第1楽章はまず美しいヴァイオリンの音色と歌に酔いしれる。今回の最高のヴァイオリンと言っても良いだろう。第2楽章はブニアティシヴィリのピアノがエキサイティングだ。第1楽章・第2楽章ともに雰囲気に流されているようなところもあるのだが、今どきこれだけ艶やかで美しく、バランスの良いヴァイオリンもないと思うので、全然OKだ。フランス系のヴァイオリン・ソナタはかくあるべしといった感のある演奏。第3楽章も、これを聴いている間は、もうこれでいいんじゃないかと思わせる演奏だ。欠点があるとすれば、カピュソンのヴァイオリンが美し過ぎて、それがだんだん鼻に付くことだろうか。第4楽章もほぼ理想的な演奏。こういう演奏に対して、主題が、展開が、コーダがと書いてもしょうがない気がする。ただ、ひたすら美しい演奏と録音を楽しめばよいのだ。
フランク ヴァイオリン・ソナタ
ジェイムズ・エーネス(vn)
アンドルー・アームストロング(p)
2014年5月19-21日
サフォーク州,ポットン・ホール
【お薦め】
カナダのエーネス(1976年-)とアメリカのアームストロング(1974年-)のデュオ。実は、あまり期待していなくて、よくなかったら適当に飛ばして終りにしようと思っていたら、これがなかなか優れた演奏だった。第1楽章第1主題は細心の注意を払って弾かれているのがよくわかる。その微妙な匙加減が素晴らしいし、音色も美しい。第2主題を奏でるピアノも同様だ。もうこの段階で【お薦め】決定なのだが、もう少し書こう。第2楽章は速め。カピュソンのような耽美的な音色の美しさはないが(それでも十分美しい)、その分、内面を深く掘り下げているように思う。この辺りまで聴くと、カピュソン盤よりエーネス盤の方が好きかもしれないと考えるようになる。コーダの悲痛なヴァイオリンも印象的で、情熱的な演奏であった。満足。第3楽章は最弱音でも、音がかすれないのが素晴らしい。あまり一生懸命聴き過ぎて感想を書くのを忘れてしまったくらい。第4楽章のカノンも気持ちよく流れるが、表面的ではなく、各主題や各動機が意味深く演奏される。全体として大変充実した演奏だった。

• [抽出情報]:
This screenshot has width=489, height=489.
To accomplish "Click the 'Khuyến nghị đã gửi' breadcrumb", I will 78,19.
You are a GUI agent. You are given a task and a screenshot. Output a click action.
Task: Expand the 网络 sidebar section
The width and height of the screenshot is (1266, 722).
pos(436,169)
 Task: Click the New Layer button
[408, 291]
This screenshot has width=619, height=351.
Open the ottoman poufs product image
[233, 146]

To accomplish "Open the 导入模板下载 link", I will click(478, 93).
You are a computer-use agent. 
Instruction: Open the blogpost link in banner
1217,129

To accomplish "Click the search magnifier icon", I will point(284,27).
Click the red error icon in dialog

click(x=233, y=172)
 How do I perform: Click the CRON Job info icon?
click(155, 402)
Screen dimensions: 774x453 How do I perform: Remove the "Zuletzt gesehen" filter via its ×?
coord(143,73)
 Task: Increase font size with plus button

• [設問 A]: フランクのヴァイオリン・ソナタの演奏評において、ジェイムズ・エーネスと組んでいるピアニストは誰ですか。
• [設問 B]: フランクのヴァイオリン・ソナタの演奏評のうち、「第1楽章はまず美しいヴァイオ」から始まり「アンドルー・アームストロング(p)」までの部分を一字一句違えずに書き写してください。

• [正答 A]: アンドルー・アームストロングです。

• [正答 B]:
第1楽章はまず美しいヴァイオリンの音色と歌に酔いしれる。今回の最高のヴァイオリンと言っても良いだろう。第2楽章はブニアティシヴィリのピアノがエキサイティングだ。第1楽章・第2楽章ともに雰囲気に流されているようなところもあるのだが、今どきこれだけ艶やかで美しく、バランスの良いヴァイオリンもないと思うので、全然OKだ。フランス系のヴァイオリン・ソナタはかくあるべしといった感のある演奏。第3楽章も、これを聴いている間は、もうこれでいいんじゃないかと思わせる演奏だ。欠点があるとすれば、カピュソンのヴァイオリンが美し過ぎて、それがだんだん鼻に付くことだろうか。第4楽章もほぼ理想的な演奏。こういう演奏に対して、主題が、展開が、コーダがと書いてもしょうがない気がする。ただ、ひたすら美しい演奏と録音を楽しめばよいのだ。
フランク ヴァイオリン・ソナタ
ジェイムズ・エーネス(vn)
アンドルー・アームストロング(p)